#### [Exercise requirements]
Please give an exact copy of every line from the one holding "Where should I click to: Click the purple" through the final line of the records below.

#### [Data to examine]
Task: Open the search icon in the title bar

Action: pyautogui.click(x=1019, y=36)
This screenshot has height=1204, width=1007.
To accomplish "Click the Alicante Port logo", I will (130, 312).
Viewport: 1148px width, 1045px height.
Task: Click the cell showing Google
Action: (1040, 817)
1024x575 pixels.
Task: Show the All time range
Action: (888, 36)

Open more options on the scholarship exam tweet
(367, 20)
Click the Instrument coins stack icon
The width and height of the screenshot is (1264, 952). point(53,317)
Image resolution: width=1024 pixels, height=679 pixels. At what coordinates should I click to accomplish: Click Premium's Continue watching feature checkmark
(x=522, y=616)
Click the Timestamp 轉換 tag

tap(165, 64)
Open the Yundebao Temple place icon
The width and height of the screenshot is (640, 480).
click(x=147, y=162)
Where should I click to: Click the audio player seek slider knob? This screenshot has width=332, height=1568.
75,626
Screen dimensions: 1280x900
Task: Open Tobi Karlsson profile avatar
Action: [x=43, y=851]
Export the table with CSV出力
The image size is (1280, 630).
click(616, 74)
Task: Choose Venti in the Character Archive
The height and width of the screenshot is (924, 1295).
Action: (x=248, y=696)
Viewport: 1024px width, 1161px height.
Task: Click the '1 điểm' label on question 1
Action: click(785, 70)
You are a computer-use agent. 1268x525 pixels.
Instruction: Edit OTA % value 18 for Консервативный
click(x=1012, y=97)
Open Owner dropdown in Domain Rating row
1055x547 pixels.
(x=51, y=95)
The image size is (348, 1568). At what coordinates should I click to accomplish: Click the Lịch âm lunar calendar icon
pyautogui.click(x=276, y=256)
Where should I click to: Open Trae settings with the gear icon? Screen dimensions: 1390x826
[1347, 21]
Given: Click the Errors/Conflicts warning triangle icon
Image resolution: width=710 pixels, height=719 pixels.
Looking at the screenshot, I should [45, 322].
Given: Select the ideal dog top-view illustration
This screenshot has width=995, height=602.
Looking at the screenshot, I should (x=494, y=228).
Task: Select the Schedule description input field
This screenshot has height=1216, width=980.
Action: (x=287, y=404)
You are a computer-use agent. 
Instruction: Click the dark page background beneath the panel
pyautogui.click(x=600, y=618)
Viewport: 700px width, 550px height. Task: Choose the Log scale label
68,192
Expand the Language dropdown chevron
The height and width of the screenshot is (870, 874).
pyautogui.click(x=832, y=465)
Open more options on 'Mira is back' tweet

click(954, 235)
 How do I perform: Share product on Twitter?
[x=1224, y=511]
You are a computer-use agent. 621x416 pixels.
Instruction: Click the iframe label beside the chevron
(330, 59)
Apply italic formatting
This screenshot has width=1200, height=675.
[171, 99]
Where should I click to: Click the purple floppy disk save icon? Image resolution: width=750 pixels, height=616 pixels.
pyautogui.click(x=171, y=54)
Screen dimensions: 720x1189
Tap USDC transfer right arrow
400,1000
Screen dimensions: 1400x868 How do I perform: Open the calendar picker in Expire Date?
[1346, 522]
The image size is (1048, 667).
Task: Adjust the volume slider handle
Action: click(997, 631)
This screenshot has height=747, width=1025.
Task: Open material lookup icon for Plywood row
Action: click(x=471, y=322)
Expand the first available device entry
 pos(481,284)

#### [Solution to this exercise]
Where should I click to: Click the purple floppy disk save icon? Image resolution: width=750 pixels, height=616 pixels.
pyautogui.click(x=171, y=54)
Screen dimensions: 720x1189
Tap USDC transfer right arrow
400,1000
Screen dimensions: 1400x868 How do I perform: Open the calendar picker in Expire Date?
[1346, 522]
The image size is (1048, 667).
Task: Adjust the volume slider handle
Action: click(997, 631)
This screenshot has height=747, width=1025.
Task: Open material lookup icon for Plywood row
Action: click(x=471, y=322)
Expand the first available device entry
 pos(481,284)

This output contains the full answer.